◆ TASK ◆
When the line containing "Contact (218, 2539)" is found in the data below, copy it and each line after it through the line containing "Legal (143, 2566)", exactly and with no others.

◆ SUPPLIED MATERIAL ◆
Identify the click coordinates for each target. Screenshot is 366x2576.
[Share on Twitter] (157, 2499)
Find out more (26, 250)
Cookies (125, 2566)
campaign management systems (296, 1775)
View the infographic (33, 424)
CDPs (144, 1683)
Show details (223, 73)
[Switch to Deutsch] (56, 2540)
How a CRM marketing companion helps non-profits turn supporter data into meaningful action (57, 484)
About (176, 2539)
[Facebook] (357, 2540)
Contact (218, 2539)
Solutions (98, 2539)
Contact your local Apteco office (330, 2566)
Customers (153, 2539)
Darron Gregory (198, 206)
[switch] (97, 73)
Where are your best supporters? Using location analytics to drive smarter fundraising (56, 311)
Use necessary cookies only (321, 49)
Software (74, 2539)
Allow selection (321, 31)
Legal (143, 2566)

--

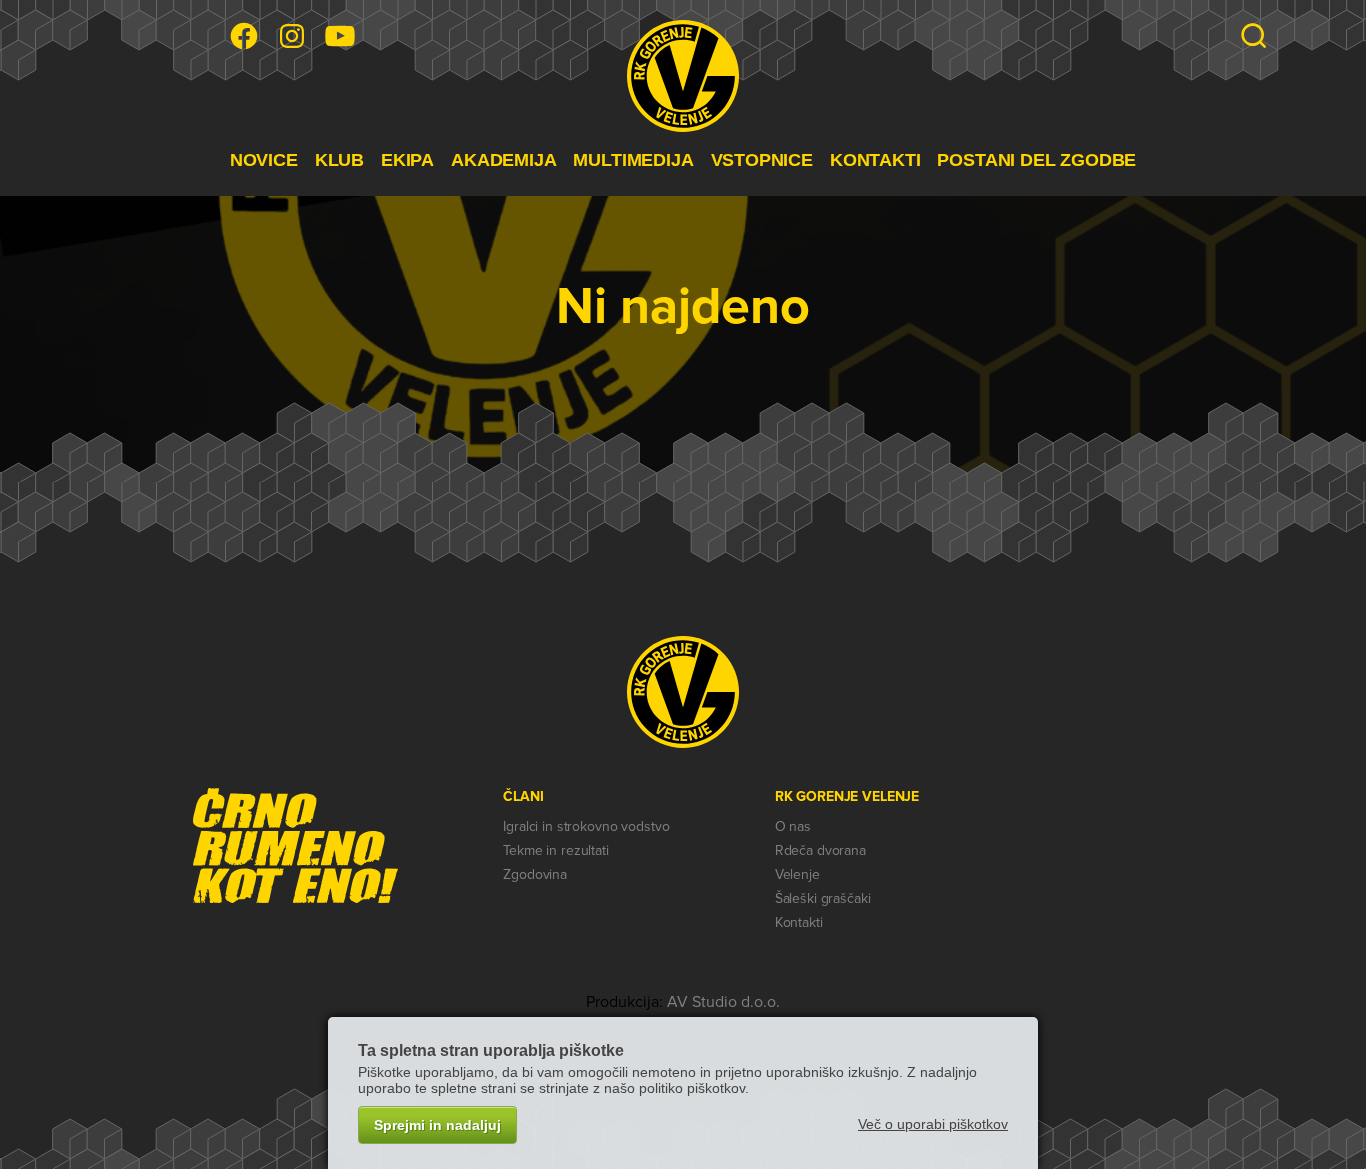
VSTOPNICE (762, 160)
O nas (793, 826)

◆ REPLY ◆
Contact (218, 2539)
Solutions (98, 2539)
Contact your local Apteco office (330, 2566)
Customers (153, 2539)
Darron Gregory (198, 206)
[switch] (97, 73)
Where are your best supporters? Using location analytics to drive smarter fundraising (56, 311)
Use necessary cookies only (321, 49)
Software (74, 2539)
Allow selection (321, 31)
Legal (143, 2566)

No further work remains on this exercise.